Alice Rufo, ministre déléguée auprès de la ministre des Armées et des Anciens combattants, et considérée comme proche d’Emmanuel Macron, devait se rendre en Israël ce dimanche. Elle avait demandé à rencontrer de hauts responsables du Conseil national de sécurité et du ministère de la Défense.

Compte tenu du contexte et du refus de la France d’autoriser le survol de son territoire par un avion transportant des armes, Israël a décidé d’annuler cette visite.

LA TRIBUNE DIMANCHE — Comment réagissez-vous à l’ouverture d’un second front au Liban et à l’expansion de la guerre ?

ALICE RUFO — Le Hezbollah a commis une trahison envers le Liban en l’entraînant dans la guerre. C’est un suicide. Israël a tort d’ouvrir un deuxième front dans la région. Je suis très préoccupée par une offensive terrestre majeure. Les bombardements sur Beyrouth sont inacceptables, tout comme le sont la destruction des villages et les déplacements de populations. Je dis aussi ma solidarité au contingent ghanéen de la Finul qui a été touché vendredi. Il n’est pas tolérable de s’en prendre aux opérations de maintien de la paix.

Le président Macron a évoqué un plan pour empêcher cette guerre. Israël ne l’écoute manifestement pas ?

Il est possible qu’au sein du pouvoir israélien il y ait une volonté de régler le sujet libanais à la faveur de la guerre en Iran. C’est une faute. Nous leur avons fait passer ce message par tous les canaux possibles et il faut qu’une pression plus forte soit exercée pour qu’ils entendent. En parallèle, nous allons accélérer un soutien robuste et exigeant aux forces armées libanaises, qui doivent reprendre le contrôle de tout le pays. Cela enlèvera tout prétexte d’une occupation du Liban-Sud par Israël. En exigeant le désarmement du Hezbollah, les autorités libanaises font d’ailleurs preuve d’un grand courage. Elles doivent continuer en ce sens et apporter la preuve que le Hezbollah ne menacera plus Israël.

BIO EXPRESS.

Alice Rufo est née le 9 avril 1980 à Toulon (Var). Ancienne élève de l’École normale supérieure de la rue d’UIm (où elle est entrée en 2001) et de I’École Nationale d’administration (promotion d’Emile Zola, 2010), elle est diplômée de I’Institut d’études politiques de Paris (2004) et de I’université Paris 1 – Panthéon Sorbonne.
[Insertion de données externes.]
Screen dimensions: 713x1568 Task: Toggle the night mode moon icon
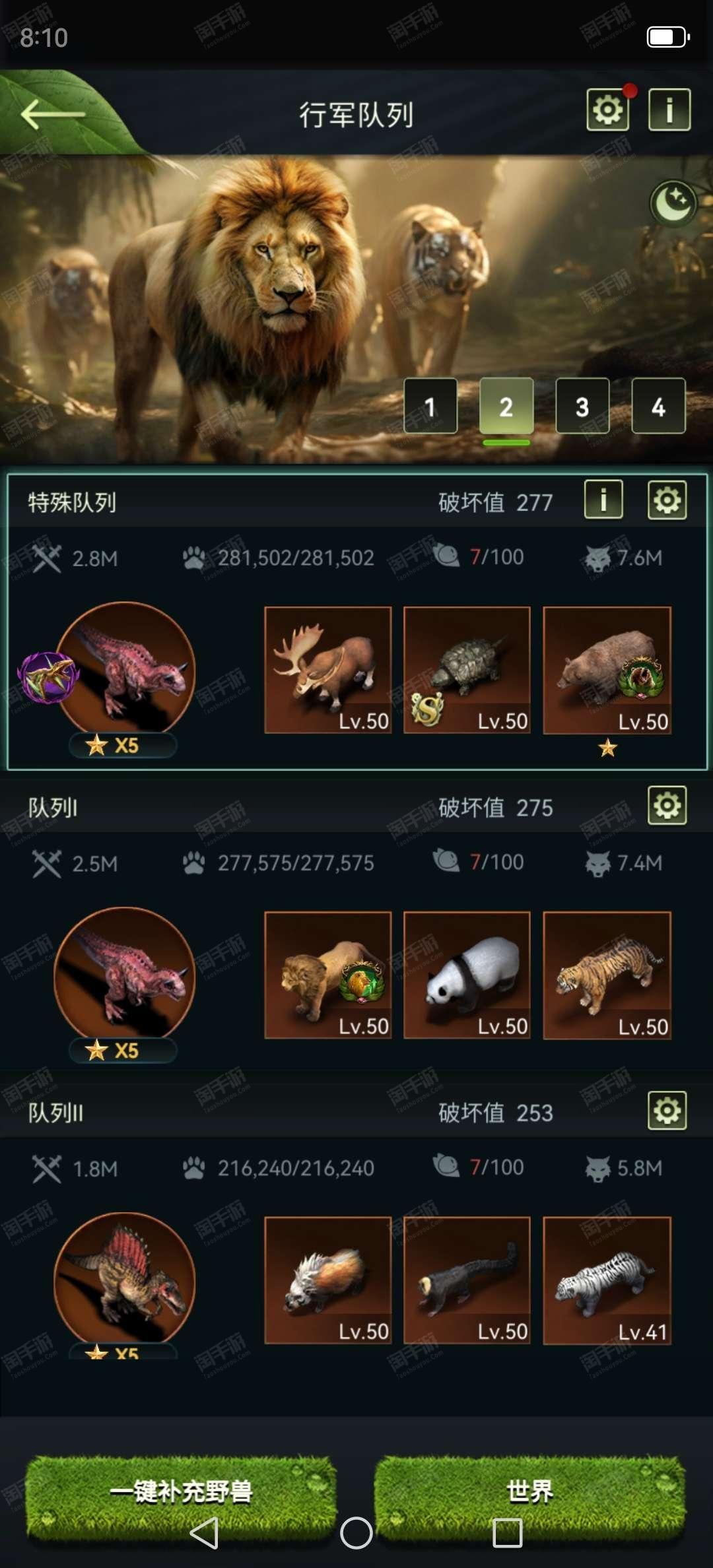pos(673,204)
Elle débute sa carrière au sein de la direction Afrique du Nord – Moyen-Orient du ministère des Affaires étrangères, avant de rejoindre le Secrétariat général de la défense et de la sécurité nationale (SGDSN) en 2011 en tant que rapporteur sur la mission d’actualisation du Livre blanc sur la sécurité et la défense nationale. Durant cette période (2010-2011), elle est également maître de conférences en droit public et en culture générale à Sciences Po Paris.
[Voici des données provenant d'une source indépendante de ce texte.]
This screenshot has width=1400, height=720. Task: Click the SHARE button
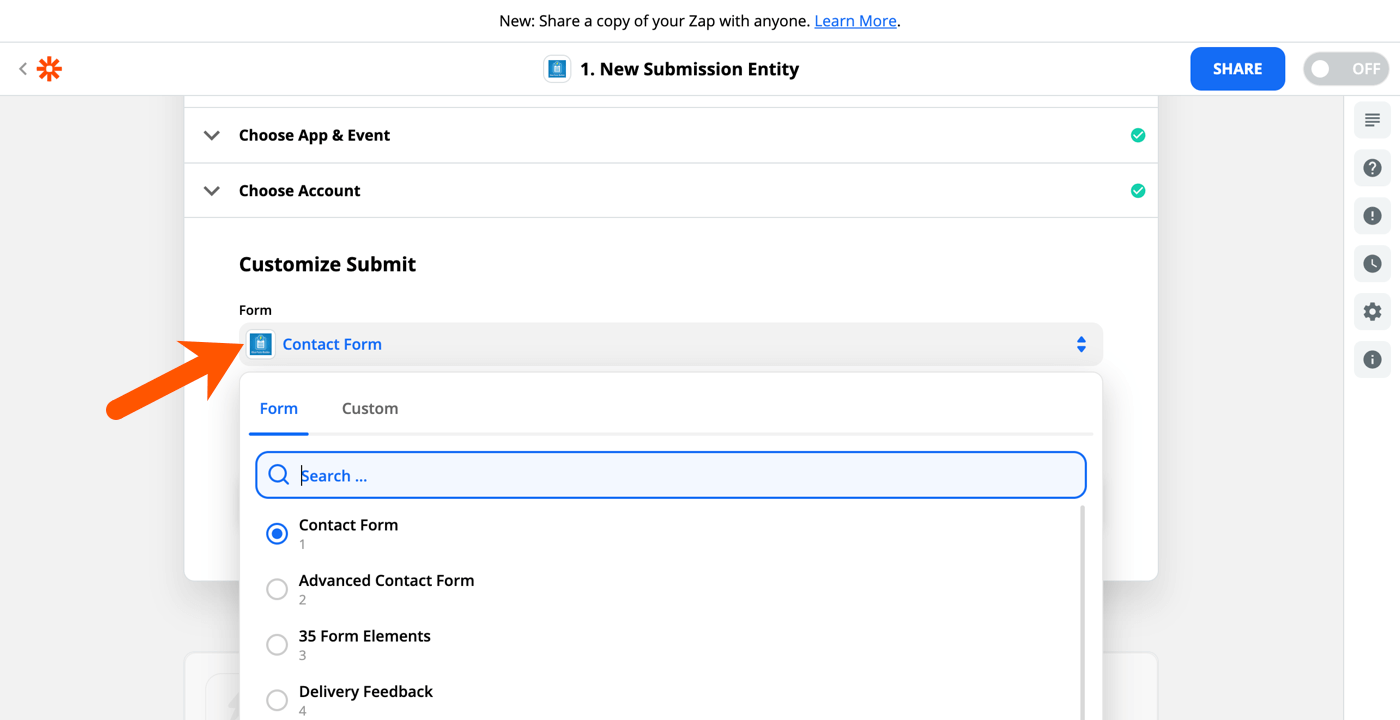1237,68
Après un retour à la Direction des affaires stratégiques du ministère des Affaires étrangères, elle rejoint, en 2012, la Présidence de la République en qualité de Conseillère technique pour les affaires stratégiques et l’Asie-Pacifique, avant de devenir Conseillère chargée des sommets internationaux, des Amériques et de l’Asie-Pacifique.

Nommée Conseillère référendaire à la Cour des comptes, elle est rappelée au pôle diplomatique de I’Elysée en 2017. D’abord conseillère Asie, Russie, Turquie, Caucase, Balkans, Réfugiés, elle est nommée Conseillère diplomatique adjointe en 2019 et intègre dans son portefeuille les affaires stratégiques et le désarmement en 2020.

Le 5 octobre 2022, elle est nommée en Conseil des ministres directrice générale des relations internationales et de la stratégie du ministère des Armées à compter du 1ernovembre 2022.

Le 12 octobre 2025, sur proposition du Premier ministre, elle est nommée par le président de la République ministre déléguée auprès de la ministre des Armées et des Anciens combattants.

Madame Alice Rufo est chevalier de l’ordre national du Mérite (2023).